WORKPLACE LAW -
Proposed Law Regarding Employee Unionization

Question:

I have heard and read a lot of different things about the Employee Free Choice Act. Can you please explain the potential effects of this proposed law on large employers such as myself?

Answer:

The Employee Free Choice Act (EFCA) has not yet become law, but if it does there will be significant ramifications. In March of 2007, the EFCA passed in the House of Representatives. A few months later, in June of 2007, a filibuster in the Senate barred the consideration of the bill (which President Bush had vowed to veto). As a result, the bill has yet to become law. However, proponents of the bill believe that it will pass during the next congressional session because of President-elect Obama’s influence. In fact, President-elect Obama is an original co-sponsor of the bill, who believes that the choice to unionize should be left entirely to employees. There are several potential effects of the EFCA on both employers and employees.

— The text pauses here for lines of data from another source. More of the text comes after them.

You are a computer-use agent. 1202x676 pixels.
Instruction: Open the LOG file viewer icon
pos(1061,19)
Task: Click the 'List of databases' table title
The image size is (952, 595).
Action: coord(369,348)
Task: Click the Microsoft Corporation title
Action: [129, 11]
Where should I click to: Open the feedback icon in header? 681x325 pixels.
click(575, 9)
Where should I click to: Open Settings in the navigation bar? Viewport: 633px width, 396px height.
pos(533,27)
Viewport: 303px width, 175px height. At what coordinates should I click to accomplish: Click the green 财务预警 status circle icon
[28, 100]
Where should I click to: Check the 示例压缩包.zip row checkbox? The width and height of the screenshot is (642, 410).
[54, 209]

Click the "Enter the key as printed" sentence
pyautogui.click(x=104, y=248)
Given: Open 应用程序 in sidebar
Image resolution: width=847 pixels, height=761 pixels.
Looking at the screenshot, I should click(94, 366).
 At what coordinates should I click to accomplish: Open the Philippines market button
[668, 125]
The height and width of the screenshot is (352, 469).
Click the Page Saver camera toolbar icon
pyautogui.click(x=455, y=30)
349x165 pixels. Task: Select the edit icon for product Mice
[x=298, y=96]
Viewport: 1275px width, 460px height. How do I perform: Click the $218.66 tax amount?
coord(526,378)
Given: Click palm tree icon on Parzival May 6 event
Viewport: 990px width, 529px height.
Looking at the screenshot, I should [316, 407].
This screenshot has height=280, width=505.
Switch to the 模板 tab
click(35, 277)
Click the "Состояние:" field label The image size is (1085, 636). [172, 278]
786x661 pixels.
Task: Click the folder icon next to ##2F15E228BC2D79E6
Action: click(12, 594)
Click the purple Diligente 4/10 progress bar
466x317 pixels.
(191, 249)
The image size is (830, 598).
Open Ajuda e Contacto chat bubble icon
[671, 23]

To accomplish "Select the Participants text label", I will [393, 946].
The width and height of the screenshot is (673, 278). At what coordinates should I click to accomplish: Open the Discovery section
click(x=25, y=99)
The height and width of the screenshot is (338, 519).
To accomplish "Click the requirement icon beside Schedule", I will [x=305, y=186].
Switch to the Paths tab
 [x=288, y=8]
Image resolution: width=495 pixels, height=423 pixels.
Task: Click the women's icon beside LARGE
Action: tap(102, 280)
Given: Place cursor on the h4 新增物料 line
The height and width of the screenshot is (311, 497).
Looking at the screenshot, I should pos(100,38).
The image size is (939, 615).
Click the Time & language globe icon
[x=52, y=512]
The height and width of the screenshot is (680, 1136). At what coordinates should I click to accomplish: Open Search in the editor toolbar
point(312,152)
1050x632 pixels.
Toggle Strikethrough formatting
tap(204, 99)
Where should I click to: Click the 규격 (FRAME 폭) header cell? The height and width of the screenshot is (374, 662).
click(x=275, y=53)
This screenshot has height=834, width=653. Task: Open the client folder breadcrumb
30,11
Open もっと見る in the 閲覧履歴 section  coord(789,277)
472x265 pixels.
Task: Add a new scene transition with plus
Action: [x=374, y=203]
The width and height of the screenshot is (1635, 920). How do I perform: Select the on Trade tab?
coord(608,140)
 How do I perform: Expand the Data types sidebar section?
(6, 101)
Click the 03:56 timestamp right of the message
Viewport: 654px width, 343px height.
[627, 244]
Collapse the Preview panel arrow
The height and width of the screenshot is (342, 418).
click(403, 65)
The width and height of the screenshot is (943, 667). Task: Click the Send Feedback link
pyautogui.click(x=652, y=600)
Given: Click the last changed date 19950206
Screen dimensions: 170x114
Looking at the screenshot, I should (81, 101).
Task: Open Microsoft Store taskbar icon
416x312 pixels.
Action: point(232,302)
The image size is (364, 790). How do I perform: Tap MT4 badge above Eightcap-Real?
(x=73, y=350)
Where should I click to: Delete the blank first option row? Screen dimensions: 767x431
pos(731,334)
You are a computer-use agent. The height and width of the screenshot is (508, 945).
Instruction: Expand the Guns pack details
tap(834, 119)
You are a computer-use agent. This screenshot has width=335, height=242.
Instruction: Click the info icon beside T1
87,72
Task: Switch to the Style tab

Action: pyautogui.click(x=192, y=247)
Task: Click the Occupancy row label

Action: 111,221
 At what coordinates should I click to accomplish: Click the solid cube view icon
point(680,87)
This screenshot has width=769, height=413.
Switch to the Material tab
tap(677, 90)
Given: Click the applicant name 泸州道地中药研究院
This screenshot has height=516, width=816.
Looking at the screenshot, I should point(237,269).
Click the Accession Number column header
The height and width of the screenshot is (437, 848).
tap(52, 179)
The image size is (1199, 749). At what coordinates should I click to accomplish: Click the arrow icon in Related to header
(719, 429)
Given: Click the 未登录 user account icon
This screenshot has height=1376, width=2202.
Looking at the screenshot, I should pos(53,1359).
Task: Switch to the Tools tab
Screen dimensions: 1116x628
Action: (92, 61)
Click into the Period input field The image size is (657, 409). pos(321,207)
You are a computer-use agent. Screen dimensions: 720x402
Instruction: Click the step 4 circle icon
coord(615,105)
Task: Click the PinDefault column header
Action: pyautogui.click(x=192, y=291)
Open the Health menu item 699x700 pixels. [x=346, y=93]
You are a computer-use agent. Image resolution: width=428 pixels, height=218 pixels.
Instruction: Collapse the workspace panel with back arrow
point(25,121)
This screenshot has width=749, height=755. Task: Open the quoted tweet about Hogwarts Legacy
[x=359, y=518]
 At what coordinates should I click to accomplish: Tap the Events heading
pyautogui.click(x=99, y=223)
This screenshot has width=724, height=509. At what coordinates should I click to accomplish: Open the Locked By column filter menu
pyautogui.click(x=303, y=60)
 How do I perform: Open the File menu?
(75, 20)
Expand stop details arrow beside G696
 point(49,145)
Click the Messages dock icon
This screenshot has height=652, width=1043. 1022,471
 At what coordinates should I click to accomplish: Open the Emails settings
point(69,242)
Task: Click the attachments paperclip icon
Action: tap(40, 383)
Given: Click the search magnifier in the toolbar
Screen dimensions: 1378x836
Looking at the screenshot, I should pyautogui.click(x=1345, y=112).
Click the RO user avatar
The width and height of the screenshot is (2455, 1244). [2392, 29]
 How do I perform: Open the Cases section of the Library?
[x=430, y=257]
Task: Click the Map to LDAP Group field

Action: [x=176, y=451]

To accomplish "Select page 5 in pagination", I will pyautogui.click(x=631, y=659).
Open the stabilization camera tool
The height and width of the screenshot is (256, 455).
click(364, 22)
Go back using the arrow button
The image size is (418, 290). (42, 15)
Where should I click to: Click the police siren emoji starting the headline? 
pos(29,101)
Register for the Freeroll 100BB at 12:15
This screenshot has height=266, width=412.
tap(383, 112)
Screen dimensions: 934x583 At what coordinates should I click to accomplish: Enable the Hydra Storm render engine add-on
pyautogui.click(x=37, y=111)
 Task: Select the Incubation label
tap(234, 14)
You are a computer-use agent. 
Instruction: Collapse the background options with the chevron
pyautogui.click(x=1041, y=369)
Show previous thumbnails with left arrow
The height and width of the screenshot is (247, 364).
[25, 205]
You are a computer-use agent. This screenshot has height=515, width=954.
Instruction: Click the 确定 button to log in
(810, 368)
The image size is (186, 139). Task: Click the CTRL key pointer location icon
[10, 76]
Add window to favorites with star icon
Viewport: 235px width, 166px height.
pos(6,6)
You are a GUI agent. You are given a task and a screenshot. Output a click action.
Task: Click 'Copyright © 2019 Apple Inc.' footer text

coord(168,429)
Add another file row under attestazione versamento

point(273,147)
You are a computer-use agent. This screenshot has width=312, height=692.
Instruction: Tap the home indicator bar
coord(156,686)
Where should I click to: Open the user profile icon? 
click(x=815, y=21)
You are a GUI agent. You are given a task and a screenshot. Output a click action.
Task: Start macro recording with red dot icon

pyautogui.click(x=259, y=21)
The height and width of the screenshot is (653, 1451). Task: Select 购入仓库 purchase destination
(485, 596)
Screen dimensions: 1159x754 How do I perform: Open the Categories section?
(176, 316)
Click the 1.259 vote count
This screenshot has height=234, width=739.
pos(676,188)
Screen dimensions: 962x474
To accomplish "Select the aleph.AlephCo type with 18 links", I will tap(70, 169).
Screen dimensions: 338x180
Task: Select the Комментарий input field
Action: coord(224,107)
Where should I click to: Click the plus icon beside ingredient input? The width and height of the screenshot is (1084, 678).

If the EFCA becomes law, it will amend the National Labor Relations Act (“Act”) sections regarding union certification, collective bargaining, and enforcement. First, the union certification process will be streamlined in favor of union representation. Currently, under the Act, the National Labor Relations Board (“Board”) may certify a union as the exclusive representative of employees if the representative is elected by a majority of employees through a secret ballot election or by an authorization card check process. However, an employer or a substantial number of employees can force a secret ballot election if a question of representation exists.

The EFCA seeks to amend the Act so that the Board would be required to certify a union as the exclusive representative of employees without holding a secret ballot election if a majority of employees sign authorization cards. Such an amendment would take away from employers and employees the right to a secret ballot election. Opponents of the EFCA argue that electing the union through the card check process is an inherently unreliable indication of employee approval of union representation, as the signature cards are often presented to employees by union organizers and employees advocating union representation. The opponents also argue that the use of authorization cards as the sole means of electing union representation opens the door for coercion of employees, while a secret ballot keeps employee voting private.

The EFCA also seeks to amend the provisions of the Act which govern the collective bargaining process that takes place after Board certification. Pursuant to the EFCA, employers would be required to begin bargaining with the union within 10 days of union certification. Furthermore, if the employer and the union could not agree on the provisions of a collective bargaining agreement within 90 days after the bargaining begins, either party could request mediation conducted by the Federal Mediation and Conciliation Service. If an agreement still could not be reached after 30 days of mediation, the parties would be subject to binding arbitration. Under such arbitration, employees would lose their right to ratify the terms of the collective bargaining agreement for 2 years. Thus, opponents of the EFCA argue that this expedited system may in fact harm employees in the long run.

In addition to the certification and collective bargaining amendments, the EFCA also contains provisions that enhance penalties for, and speed up enforcement of, certain unfair labor practices. Specifically, the EFCA would amend the Act to strengthen enforcement of the sections prohibiting unfair labor practices during organizing drives in an attempt to deter illegal conduct. Employers who unlawfully terminate pro-union employees because of their stance would have to pay triple back pay to such employees. Furthermore, a $20,000 civil fine would be imposed on employers who willfully or repetitively violate the unfair labor practices sections of the Act, and the Board would be required to seek a timely injunction against the employer.

In totality, if enacted, the EFCA could have a significant effect on employers who wish to negotiate directly with their employees on issues such as salaries, benefits, and working conditions. Additionally, while the drafters of the EFCA seek to make unionization more employee friendly, the EFCA would in some instances prevent employees from exercising their preexisting rights. If the EFCA does in fact become the law, employers should contact their labor law attorney for compliance advice.